Their business is your business, so pitch in. A lot of research (and actually most jobs) involves doing things that are not specifically relevant to your primary goal (a paper in a good journal). But sometimes you do those things to achieve broader goals, like building better relationships and networks of contacts. This may involve, say, doing a sample size calculation once in a while for a new grant that’s going in. That may not be pertinent to your current project, but it’s not that hard to do, and it’ll help your collaborator a lot. You’re part of a team here, so everyone has to pitch in. In a restaurant kitchen, even the Chef works the line once in a while. Another way to think of this is as an investment. Particularly in the early stages there’s going to be a lot of ambiguity about what should be done and what is the best way to proceed. Sometimes the ideal solution won’t show itself until much later (the so-called “j-shaped curve” of investment). In the meantime, pitch in and keep things going.
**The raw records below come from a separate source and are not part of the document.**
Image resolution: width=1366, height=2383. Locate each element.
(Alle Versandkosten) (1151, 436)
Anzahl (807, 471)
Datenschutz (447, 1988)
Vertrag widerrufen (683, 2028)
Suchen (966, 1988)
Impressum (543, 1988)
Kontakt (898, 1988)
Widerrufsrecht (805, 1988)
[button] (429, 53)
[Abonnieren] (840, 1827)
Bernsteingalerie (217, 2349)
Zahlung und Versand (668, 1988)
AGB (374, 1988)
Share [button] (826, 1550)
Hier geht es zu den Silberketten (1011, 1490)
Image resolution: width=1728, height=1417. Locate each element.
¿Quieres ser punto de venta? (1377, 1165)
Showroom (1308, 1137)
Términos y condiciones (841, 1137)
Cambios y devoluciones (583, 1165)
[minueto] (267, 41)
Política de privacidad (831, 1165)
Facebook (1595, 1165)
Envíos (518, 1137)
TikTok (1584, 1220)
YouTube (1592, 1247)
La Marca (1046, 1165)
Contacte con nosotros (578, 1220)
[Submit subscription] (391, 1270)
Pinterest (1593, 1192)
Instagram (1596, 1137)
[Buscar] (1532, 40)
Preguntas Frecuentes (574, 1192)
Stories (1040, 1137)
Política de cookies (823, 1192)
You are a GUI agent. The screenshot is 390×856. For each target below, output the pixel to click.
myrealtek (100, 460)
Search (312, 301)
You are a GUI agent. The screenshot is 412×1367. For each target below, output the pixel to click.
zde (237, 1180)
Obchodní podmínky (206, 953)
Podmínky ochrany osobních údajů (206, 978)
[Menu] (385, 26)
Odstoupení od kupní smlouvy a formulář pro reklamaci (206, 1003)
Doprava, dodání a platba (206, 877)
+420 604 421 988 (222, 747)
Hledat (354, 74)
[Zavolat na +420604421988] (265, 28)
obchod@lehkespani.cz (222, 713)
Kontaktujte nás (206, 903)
Your job is to advance the science. In a good collaboration, everyone should be focused on the same goal. In my area, that goal is improving public health. If I have to prove a theorem or develop a new method to do that, then I will (or at least try). But if I’m collaborating with a biomedical scientist, there has to be an alignment of long-term goals. Otherwise, if the goals are scattered, the science tends to be scattered, and ultimately sub-optimal with respect to impact. I actually think that if you think of your job in this way (to advance the science), then you end up with better collaborations. Why? Because you start looking for people who are similarly advancing the science and having an impact, rather than looking for people who have “good data”, whatever that means, for applying your methods.

In the end, I think statisticians need to focus on two things: Go out and find the best people to work with and then help them advance the science.